Requirements
Turn all the entries below into a numbered list with one line per item, skipping any blank lines and leaving the pictures out.

Entries
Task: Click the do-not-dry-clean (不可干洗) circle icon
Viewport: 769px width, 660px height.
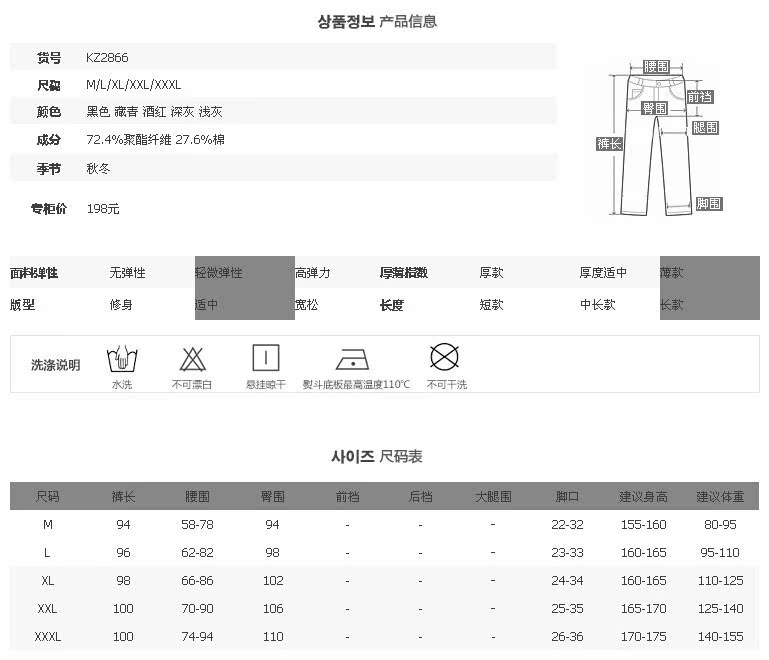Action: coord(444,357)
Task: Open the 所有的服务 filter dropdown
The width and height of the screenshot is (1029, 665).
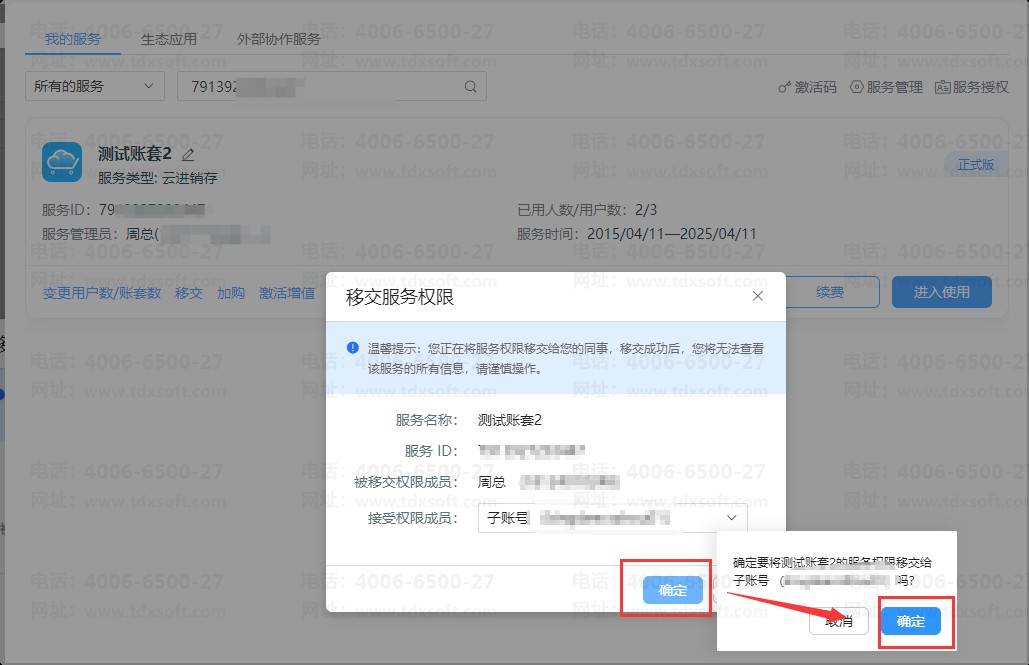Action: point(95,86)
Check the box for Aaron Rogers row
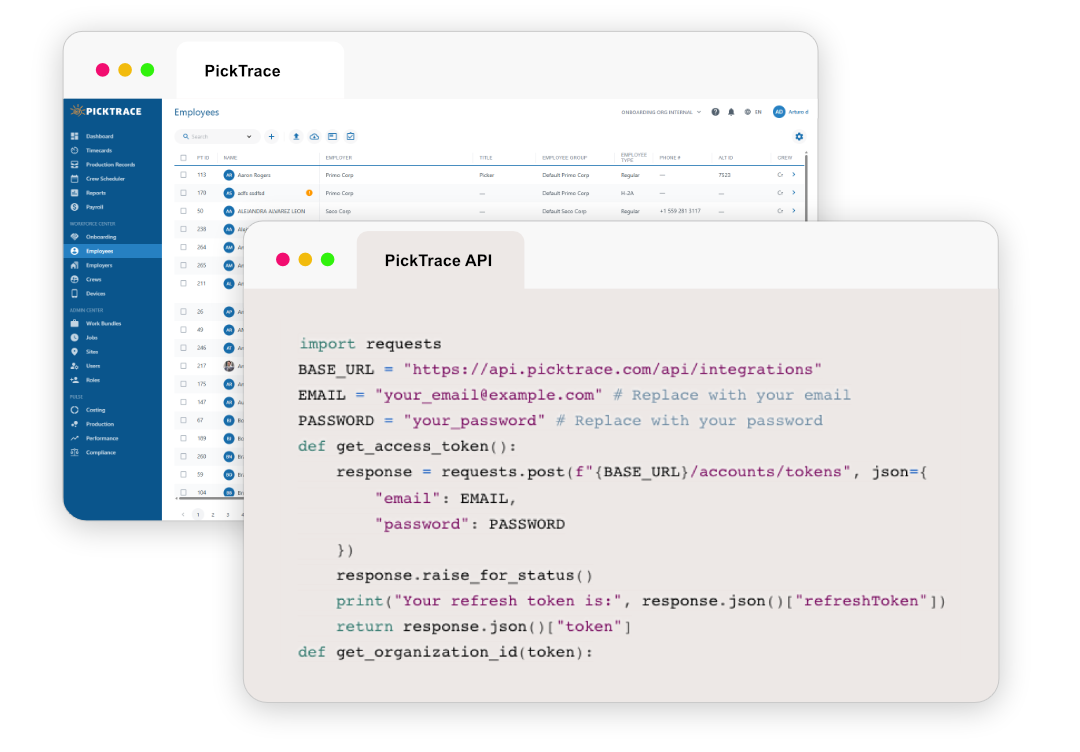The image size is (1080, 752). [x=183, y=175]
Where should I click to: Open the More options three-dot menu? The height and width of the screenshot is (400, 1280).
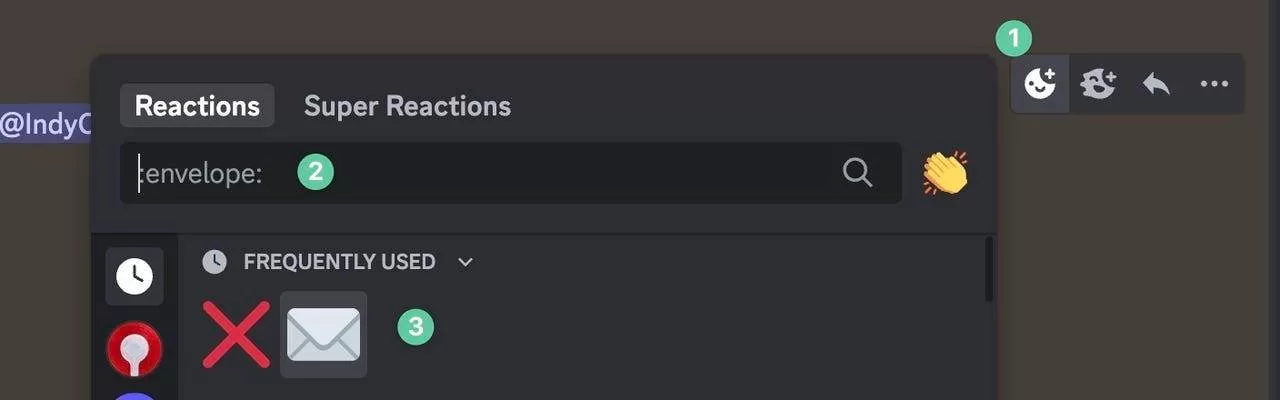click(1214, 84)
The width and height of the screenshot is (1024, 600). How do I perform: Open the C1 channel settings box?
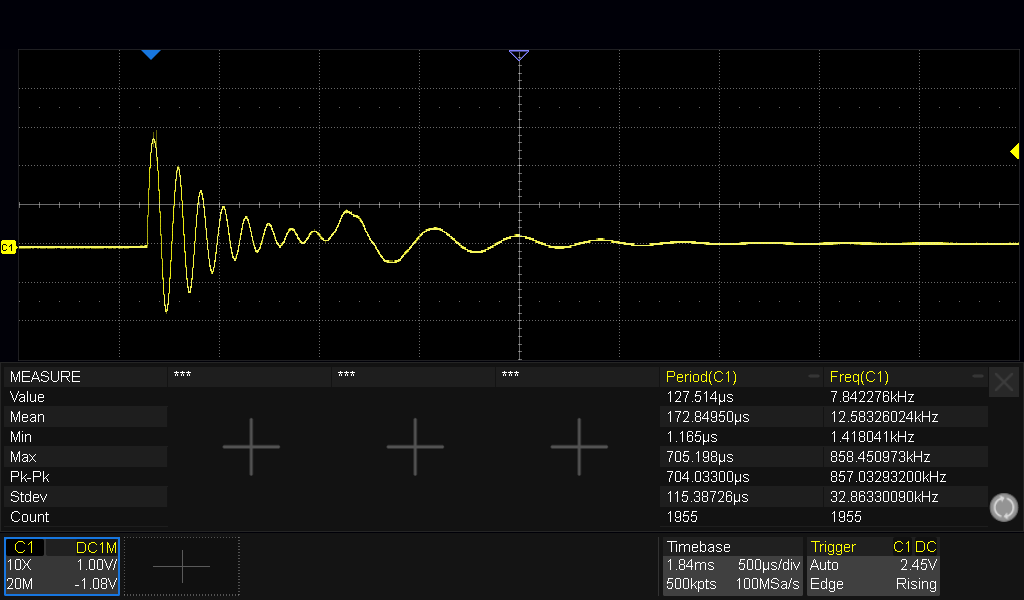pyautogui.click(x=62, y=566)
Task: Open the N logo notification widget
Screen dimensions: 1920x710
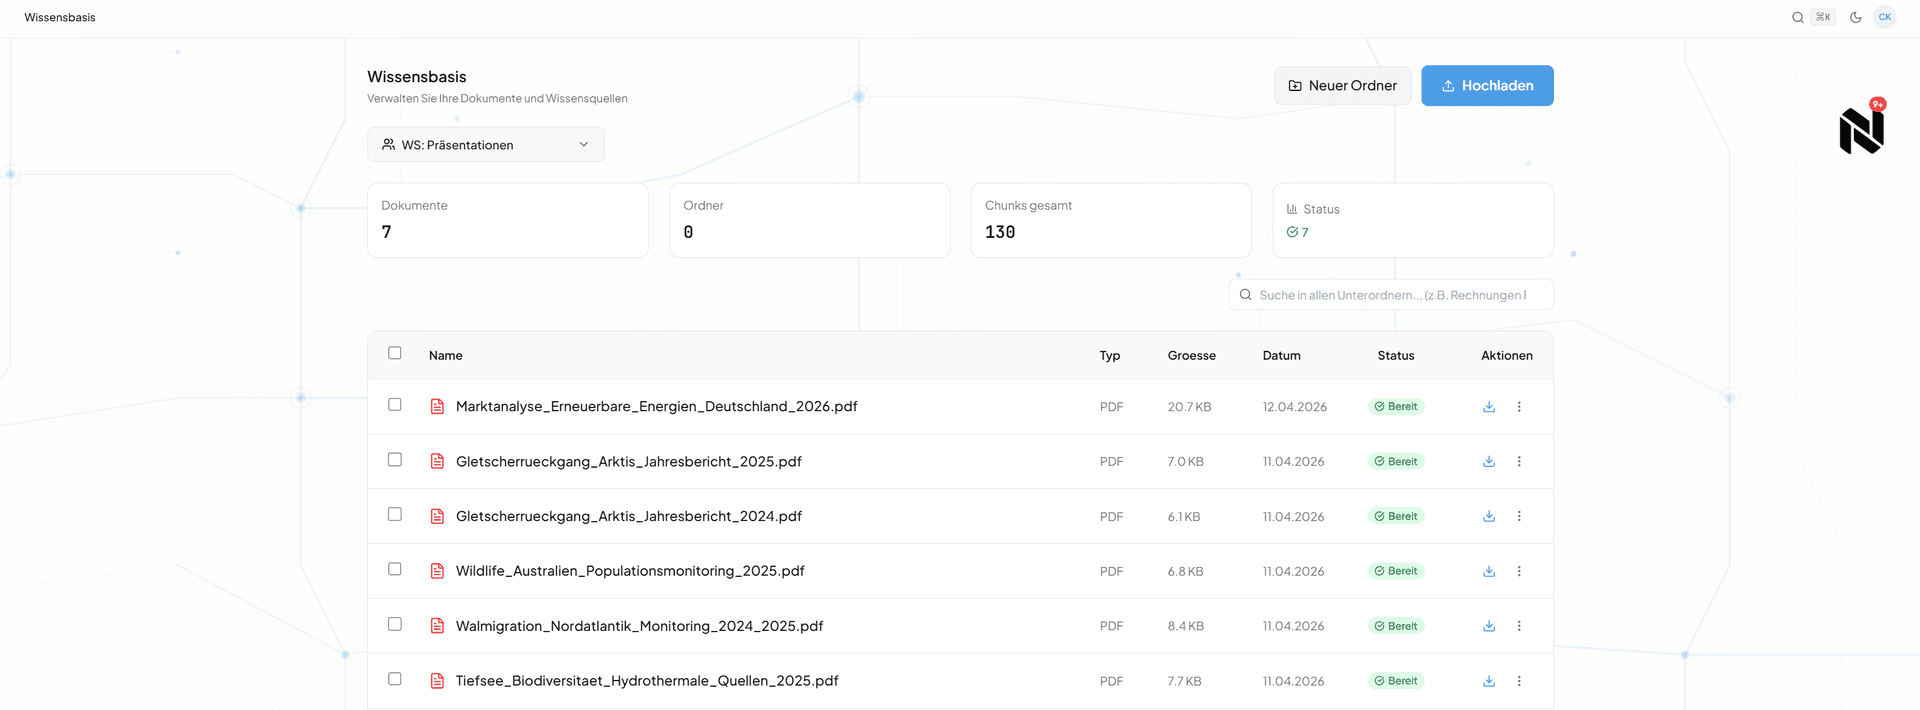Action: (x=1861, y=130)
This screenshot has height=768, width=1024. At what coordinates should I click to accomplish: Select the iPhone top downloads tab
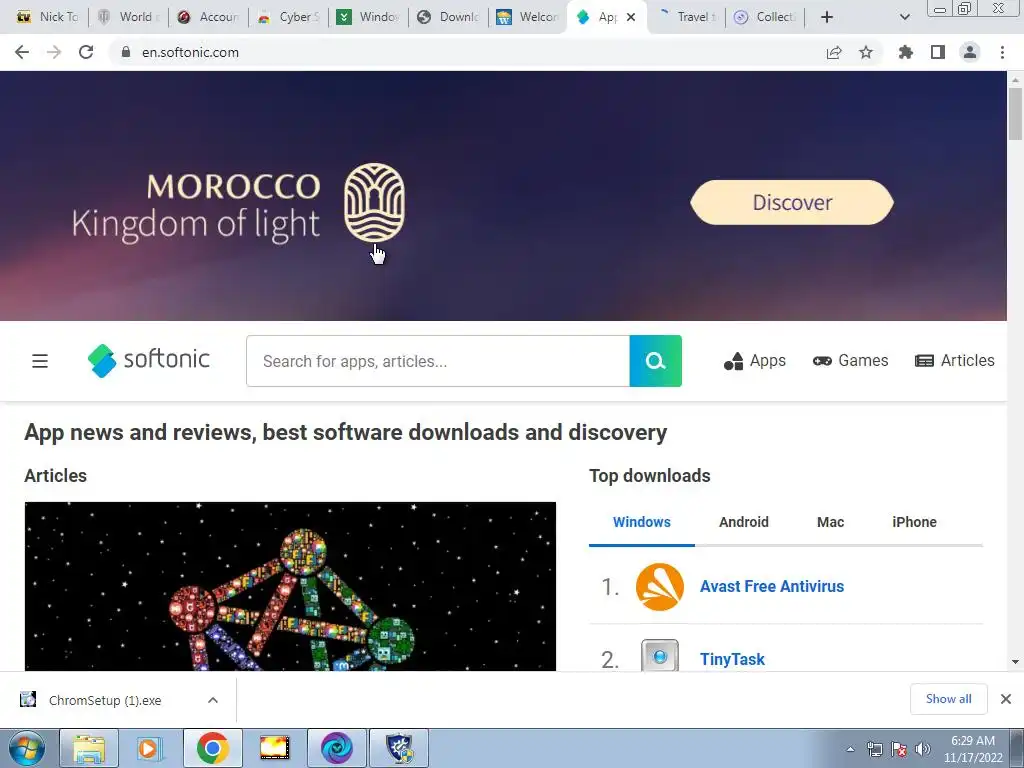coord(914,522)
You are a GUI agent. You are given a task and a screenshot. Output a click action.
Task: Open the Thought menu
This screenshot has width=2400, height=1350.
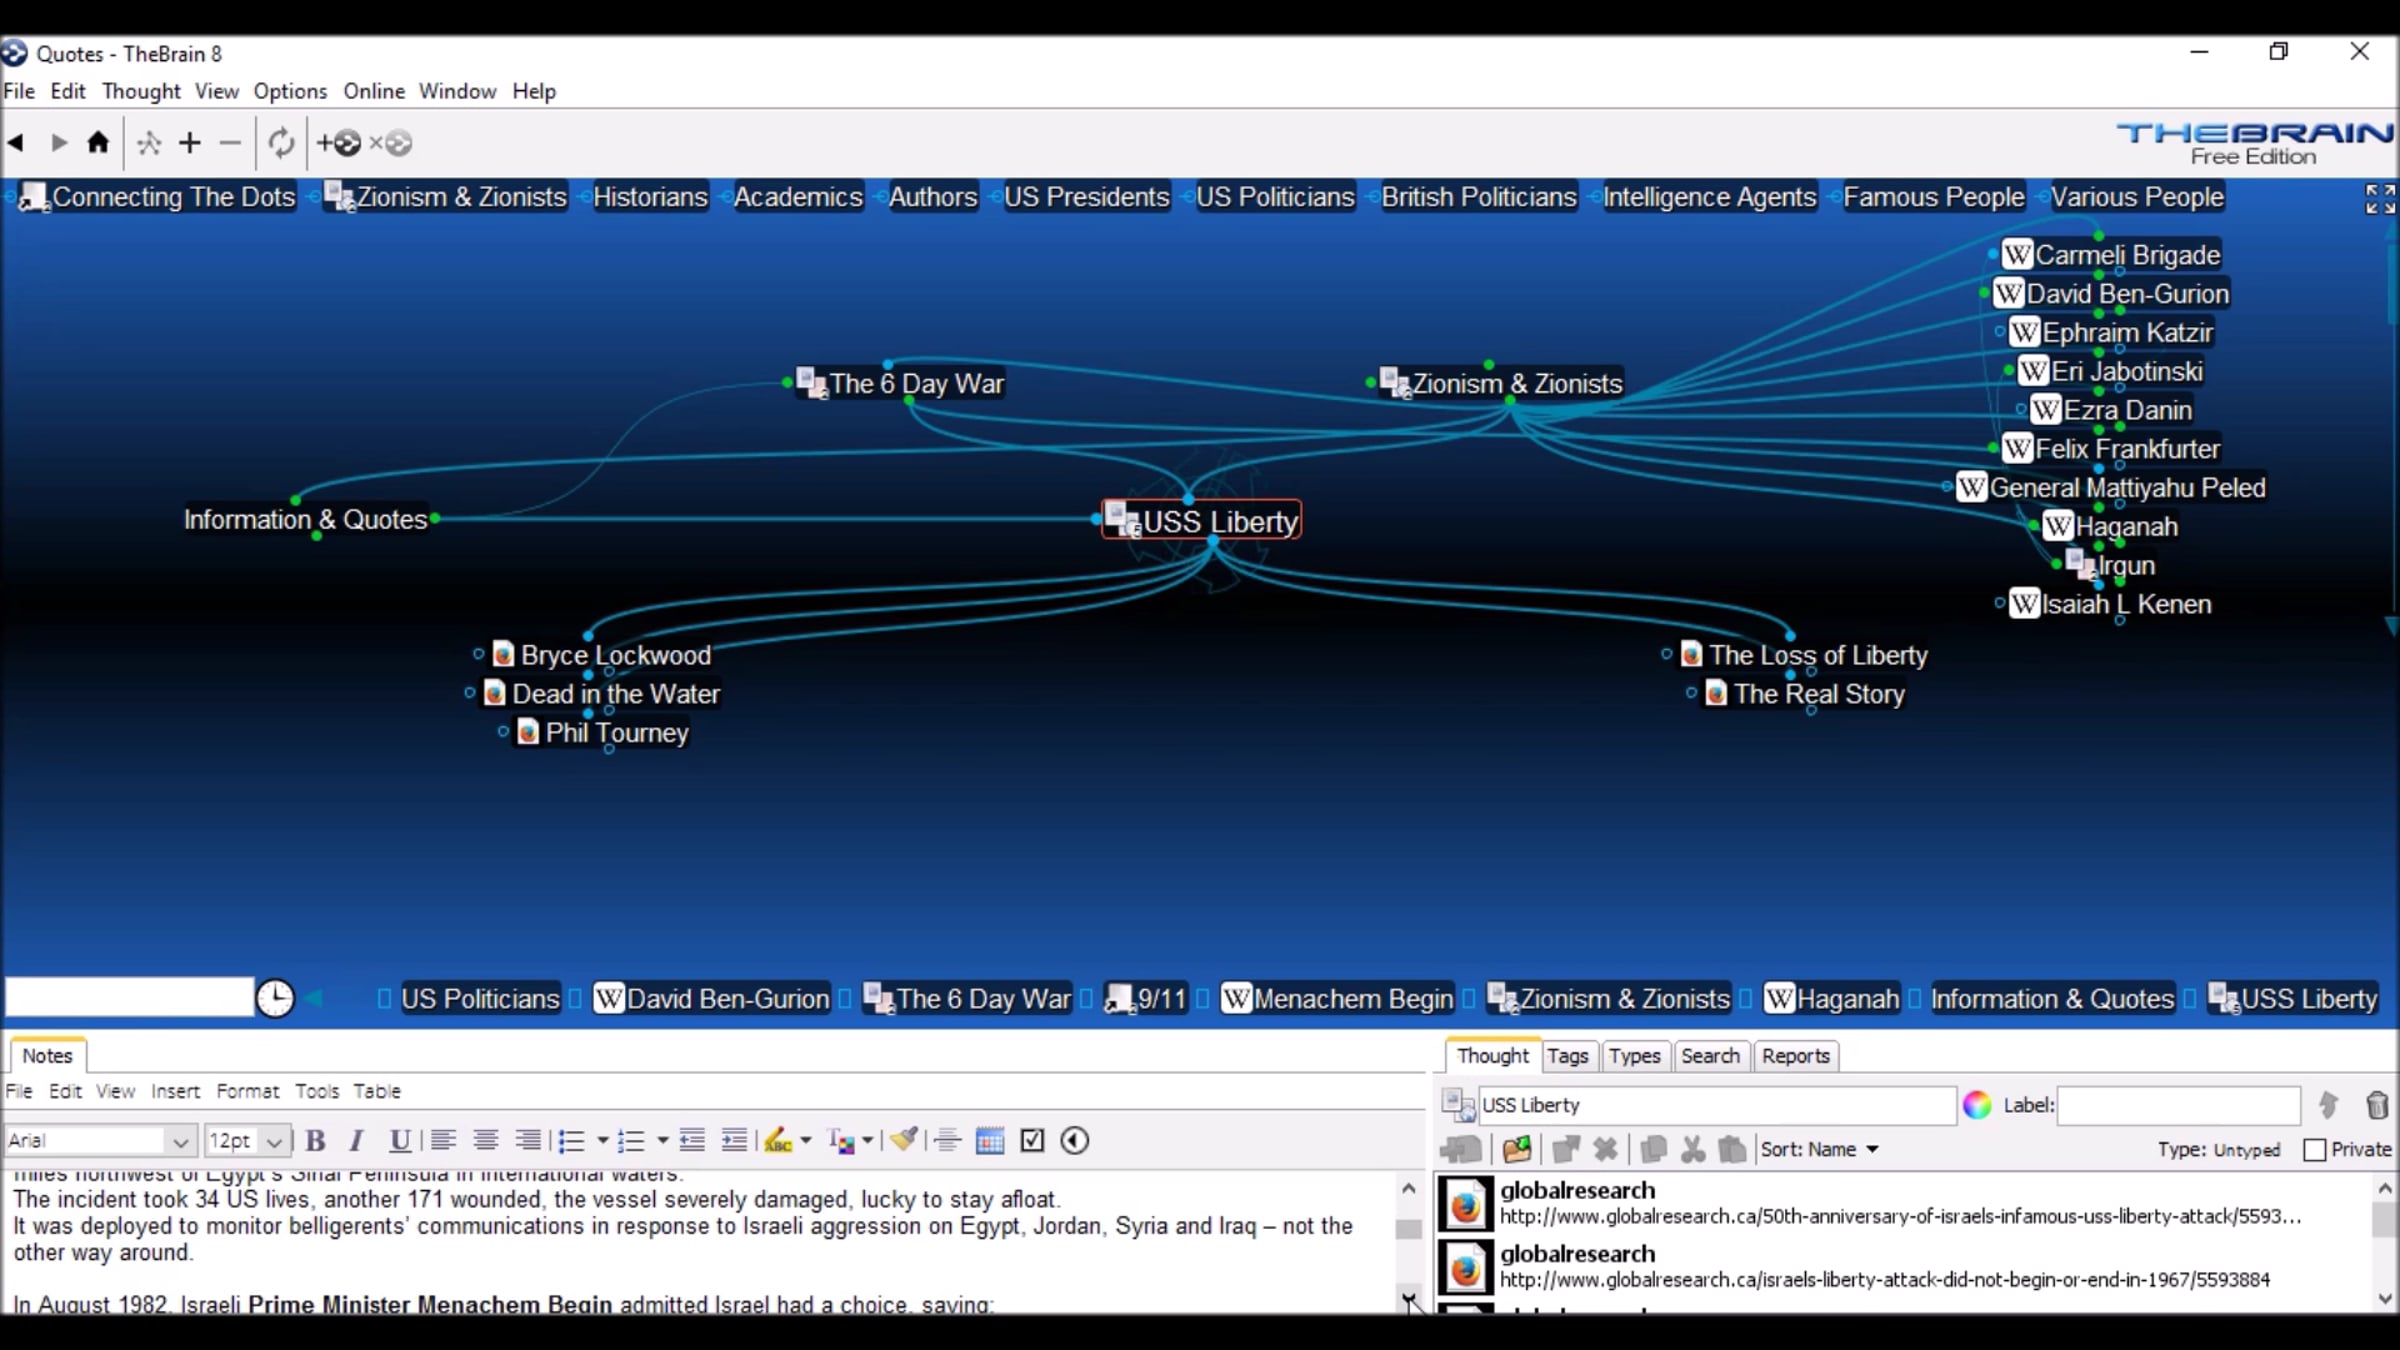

Result for this task
1. Task: Click the do-not-dry-clean (不可干洗) circle icon
2. Viewport: 769px width, 660px height.
3. Action: coord(444,357)
4. Task: Open the 所有的服务 filter dropdown
5. The width and height of the screenshot is (1029, 665).
6. Action: point(95,86)
7. Check the box for Aaron Rogers row
8. The image size is (1080, 752). [x=183, y=175]
9. Where should I click to: Open the More options three-dot menu? The height and width of the screenshot is (400, 1280).
10. click(1214, 84)
11. The width and height of the screenshot is (1024, 600). How do I perform: Open the C1 channel settings box?
12. pyautogui.click(x=62, y=566)
13. Task: Open the N logo notification widget
14. Screen dimensions: 1920x710
15. Action: (x=1861, y=130)
16. This screenshot has height=768, width=1024. At what coordinates should I click to accomplish: Select the iPhone top downloads tab
17. coord(914,522)
18. You are a GUI agent. You are given a task and a screenshot. Output a click action.
19. Task: Open the Thought menu
20. This screenshot has width=2400, height=1350.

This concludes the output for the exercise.